Speaking after the decision Stanley said he was very pleased with the result.

“I have absolute faith in the great judges, and I also believe in the Law Society but there are a couple of them in there that got it wrong.”

The Supreme Court heard previously that if Stanley had been refused admission to the profession he would have been the first person in New Zealand unable to work as a lawyer due to drink-driving convictions.

Stanley said he would never drink and drive again.

“I would never put myself in that position again. I agree with the law, I don’t think I should be drinking and driving. But I had no idea I was over the limit when I was captured.”

He did not have firm plans for his career.

“I would like to help people who get in situations like this – where proceedings are taken by extremely wealthy organisations – and need help.”

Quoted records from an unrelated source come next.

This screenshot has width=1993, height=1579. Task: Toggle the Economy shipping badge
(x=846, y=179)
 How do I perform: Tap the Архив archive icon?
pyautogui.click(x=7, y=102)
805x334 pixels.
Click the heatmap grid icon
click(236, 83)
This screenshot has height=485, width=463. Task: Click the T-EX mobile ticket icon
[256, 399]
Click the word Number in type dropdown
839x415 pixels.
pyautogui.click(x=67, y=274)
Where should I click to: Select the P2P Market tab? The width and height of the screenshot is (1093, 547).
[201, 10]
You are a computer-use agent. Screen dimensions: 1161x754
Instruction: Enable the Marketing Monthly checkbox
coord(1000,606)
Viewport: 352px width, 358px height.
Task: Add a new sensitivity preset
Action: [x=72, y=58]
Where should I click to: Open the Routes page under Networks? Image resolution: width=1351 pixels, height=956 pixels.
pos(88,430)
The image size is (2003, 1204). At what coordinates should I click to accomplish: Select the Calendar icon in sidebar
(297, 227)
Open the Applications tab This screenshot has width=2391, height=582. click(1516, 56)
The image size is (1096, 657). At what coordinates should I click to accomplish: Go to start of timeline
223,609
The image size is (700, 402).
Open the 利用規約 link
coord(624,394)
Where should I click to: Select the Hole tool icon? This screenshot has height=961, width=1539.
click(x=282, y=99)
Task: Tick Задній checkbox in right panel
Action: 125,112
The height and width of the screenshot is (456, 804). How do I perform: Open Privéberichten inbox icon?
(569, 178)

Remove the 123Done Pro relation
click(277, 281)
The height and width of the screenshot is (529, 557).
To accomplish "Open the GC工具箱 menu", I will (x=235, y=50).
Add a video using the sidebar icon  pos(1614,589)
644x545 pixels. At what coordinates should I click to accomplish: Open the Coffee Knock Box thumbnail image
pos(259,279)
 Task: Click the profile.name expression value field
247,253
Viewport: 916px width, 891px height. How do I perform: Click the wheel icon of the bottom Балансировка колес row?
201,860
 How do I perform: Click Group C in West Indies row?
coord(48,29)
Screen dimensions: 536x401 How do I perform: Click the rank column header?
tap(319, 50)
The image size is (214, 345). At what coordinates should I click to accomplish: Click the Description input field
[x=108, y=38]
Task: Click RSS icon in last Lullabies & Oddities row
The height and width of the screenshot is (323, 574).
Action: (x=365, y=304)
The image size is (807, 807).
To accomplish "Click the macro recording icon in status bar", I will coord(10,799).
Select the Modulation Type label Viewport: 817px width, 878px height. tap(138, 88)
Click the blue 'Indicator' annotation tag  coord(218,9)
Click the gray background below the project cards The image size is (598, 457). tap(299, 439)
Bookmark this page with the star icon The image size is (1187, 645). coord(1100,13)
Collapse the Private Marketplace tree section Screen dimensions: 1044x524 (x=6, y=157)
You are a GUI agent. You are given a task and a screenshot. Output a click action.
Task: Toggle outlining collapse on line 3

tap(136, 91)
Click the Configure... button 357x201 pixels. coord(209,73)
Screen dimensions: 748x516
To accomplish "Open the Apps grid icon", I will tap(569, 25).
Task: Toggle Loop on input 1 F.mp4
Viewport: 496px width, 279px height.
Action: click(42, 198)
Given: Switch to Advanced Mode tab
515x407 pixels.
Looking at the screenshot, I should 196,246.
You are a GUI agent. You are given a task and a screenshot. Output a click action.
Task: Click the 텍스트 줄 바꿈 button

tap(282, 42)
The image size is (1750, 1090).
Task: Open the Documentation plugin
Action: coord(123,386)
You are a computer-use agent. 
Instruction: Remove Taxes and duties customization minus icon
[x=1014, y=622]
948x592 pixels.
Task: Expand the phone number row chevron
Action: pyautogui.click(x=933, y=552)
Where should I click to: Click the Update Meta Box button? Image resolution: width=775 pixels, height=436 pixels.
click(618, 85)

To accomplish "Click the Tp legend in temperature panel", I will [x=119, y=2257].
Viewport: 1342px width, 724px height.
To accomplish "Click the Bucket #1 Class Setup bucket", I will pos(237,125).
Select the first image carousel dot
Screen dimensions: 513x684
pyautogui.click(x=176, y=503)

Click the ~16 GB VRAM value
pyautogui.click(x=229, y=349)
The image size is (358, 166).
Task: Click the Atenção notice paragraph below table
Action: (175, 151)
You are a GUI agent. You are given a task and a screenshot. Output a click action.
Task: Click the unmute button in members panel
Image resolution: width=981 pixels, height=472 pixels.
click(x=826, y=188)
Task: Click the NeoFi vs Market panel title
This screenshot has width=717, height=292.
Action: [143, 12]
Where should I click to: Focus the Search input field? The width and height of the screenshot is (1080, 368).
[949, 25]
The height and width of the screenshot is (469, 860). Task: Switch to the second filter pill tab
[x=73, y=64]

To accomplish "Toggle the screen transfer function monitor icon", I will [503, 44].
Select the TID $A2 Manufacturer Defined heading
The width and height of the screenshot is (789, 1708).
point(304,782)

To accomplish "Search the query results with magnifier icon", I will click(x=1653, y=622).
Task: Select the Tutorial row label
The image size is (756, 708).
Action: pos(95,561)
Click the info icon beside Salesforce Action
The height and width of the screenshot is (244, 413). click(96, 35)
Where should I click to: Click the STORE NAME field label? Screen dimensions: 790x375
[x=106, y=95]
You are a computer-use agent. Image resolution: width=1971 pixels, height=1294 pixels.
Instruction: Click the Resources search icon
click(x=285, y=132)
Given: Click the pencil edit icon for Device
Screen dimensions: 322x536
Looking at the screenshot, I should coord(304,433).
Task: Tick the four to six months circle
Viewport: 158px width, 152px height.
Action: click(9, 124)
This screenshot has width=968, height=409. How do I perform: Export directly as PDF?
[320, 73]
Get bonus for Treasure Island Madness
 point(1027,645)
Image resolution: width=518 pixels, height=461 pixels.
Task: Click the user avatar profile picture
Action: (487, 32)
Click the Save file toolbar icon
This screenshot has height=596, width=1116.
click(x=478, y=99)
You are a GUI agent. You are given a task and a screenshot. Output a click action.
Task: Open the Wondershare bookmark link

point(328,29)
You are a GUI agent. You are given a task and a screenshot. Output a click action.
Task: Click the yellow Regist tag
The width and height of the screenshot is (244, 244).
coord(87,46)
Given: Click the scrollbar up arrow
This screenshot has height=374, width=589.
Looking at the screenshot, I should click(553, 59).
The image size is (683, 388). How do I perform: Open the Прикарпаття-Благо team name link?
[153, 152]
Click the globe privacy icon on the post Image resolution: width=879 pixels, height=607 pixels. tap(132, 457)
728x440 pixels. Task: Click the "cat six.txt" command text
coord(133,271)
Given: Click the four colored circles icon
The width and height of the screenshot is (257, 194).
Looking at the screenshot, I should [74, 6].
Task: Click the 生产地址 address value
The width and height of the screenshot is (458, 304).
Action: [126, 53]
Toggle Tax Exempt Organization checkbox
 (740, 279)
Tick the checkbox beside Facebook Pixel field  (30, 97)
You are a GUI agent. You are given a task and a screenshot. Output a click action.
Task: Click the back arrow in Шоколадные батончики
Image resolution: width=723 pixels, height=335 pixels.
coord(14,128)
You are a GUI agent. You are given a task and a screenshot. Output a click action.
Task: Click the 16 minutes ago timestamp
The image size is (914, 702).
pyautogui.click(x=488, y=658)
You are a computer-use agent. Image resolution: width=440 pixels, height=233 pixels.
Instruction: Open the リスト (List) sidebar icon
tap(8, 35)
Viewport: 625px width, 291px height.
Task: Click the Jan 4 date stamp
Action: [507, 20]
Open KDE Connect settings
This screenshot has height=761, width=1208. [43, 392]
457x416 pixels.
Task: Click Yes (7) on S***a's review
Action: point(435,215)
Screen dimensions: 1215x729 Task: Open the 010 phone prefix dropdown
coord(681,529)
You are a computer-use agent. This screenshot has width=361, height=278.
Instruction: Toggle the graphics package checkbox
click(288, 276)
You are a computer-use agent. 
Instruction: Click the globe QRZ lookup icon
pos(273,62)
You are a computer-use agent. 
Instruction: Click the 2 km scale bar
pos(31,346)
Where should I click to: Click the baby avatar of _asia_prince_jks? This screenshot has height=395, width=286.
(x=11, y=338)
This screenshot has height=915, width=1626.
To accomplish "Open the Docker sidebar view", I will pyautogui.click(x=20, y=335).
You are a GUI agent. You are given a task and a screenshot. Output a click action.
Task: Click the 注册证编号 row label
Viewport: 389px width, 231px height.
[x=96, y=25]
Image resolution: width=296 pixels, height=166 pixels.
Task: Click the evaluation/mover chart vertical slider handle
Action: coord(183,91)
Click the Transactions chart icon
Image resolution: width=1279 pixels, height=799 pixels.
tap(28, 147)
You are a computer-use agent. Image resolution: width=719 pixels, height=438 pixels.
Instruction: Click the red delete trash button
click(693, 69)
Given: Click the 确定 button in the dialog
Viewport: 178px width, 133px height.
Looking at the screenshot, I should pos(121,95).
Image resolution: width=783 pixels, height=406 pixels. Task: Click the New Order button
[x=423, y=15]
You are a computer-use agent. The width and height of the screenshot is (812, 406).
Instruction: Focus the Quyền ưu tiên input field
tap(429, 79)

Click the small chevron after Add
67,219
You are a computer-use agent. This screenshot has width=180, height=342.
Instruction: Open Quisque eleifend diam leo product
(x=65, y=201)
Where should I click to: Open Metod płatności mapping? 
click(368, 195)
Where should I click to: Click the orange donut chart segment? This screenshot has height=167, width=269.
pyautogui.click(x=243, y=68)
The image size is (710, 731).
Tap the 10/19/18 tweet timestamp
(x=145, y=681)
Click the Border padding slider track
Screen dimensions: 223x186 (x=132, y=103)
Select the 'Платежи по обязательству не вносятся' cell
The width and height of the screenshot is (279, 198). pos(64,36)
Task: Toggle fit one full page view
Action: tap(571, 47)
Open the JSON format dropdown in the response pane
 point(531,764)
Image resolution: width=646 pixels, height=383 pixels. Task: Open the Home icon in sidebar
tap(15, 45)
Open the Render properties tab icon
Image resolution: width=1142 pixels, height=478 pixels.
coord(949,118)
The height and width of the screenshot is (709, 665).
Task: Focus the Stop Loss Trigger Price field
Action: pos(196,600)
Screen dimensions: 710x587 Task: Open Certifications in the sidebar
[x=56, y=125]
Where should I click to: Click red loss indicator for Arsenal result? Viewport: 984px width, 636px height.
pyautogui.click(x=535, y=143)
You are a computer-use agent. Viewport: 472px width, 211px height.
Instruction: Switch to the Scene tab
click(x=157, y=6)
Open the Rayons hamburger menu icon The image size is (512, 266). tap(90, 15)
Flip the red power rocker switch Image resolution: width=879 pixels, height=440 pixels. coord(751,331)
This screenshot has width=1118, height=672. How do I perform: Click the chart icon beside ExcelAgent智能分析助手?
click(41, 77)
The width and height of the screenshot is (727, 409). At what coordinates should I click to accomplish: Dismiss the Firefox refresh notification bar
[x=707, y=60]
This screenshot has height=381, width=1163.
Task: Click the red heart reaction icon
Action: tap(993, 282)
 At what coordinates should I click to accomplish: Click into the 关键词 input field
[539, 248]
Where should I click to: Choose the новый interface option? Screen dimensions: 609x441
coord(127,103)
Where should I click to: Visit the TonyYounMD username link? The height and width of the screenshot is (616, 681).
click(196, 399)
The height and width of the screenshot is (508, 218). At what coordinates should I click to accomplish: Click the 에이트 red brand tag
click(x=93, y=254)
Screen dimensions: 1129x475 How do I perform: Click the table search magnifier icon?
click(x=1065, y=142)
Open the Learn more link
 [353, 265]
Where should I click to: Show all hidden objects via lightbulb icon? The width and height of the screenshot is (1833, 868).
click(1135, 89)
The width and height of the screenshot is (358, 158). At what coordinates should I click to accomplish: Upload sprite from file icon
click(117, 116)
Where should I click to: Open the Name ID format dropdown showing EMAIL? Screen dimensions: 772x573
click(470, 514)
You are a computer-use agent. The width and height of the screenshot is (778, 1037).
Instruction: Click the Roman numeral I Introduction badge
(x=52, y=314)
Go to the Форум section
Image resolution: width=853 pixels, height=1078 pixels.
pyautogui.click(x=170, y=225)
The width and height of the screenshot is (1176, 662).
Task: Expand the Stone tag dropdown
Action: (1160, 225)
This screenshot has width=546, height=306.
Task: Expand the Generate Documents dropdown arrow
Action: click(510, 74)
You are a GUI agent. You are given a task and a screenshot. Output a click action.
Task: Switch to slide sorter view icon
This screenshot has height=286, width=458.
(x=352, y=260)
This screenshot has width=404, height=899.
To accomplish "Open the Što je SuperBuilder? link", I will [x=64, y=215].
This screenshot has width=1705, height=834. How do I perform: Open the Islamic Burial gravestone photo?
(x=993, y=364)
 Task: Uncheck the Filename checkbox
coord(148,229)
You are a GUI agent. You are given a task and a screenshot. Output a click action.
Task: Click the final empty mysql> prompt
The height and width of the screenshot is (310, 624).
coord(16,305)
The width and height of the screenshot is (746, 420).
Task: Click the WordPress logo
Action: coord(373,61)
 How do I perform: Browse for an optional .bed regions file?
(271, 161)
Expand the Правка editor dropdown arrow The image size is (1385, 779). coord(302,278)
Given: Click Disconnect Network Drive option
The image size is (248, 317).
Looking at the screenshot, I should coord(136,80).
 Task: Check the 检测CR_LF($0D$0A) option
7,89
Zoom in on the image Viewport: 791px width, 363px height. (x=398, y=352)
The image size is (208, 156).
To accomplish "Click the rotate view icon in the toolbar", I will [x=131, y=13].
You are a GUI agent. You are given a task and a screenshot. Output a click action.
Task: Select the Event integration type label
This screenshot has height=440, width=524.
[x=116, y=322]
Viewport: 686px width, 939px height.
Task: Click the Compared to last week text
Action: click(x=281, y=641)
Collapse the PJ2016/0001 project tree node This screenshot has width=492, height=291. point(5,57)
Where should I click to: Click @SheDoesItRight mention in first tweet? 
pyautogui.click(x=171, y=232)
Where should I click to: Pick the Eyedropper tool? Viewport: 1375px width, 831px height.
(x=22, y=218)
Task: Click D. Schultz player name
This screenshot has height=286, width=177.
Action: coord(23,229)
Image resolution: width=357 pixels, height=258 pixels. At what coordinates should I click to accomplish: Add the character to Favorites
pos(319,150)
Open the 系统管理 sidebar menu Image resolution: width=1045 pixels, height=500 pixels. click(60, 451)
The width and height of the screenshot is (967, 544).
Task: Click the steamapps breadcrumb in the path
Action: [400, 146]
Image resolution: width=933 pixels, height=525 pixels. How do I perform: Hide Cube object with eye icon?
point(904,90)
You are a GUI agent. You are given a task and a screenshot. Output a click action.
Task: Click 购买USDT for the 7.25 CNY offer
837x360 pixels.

In their decision, Justice William Young, Justice Mark O’Regan, and Justice Ellen France said the purpose of the “fit and proper standard” test was to ensure that lawyers could be entrusted to meet the duties and fundamental obligations imposed on lawyers. Perfection was not required.

Any prior convictions had to still be relevant if they were to be held against someone wanting to be a lawyer.

The court was told one of the convictions was from taking “hospital linctus” for pain relief, for which he was fined only. Another resulted in a fine but no disqualification, when a judge accepted there were special circumstances not to disqualify him.

There was no suggestion of dishonesty or a lack of candour.

The Supreme Court thought it was relevant that both the High Court and the Court of Appeal accepted Stanley’s sincerity to reform.

The Chief Justice, Dame Helen Winkelmann, and Justice Susan Glazebrook, thought the convictions remained relevant, and they would have allowed the Law Society’s appeal.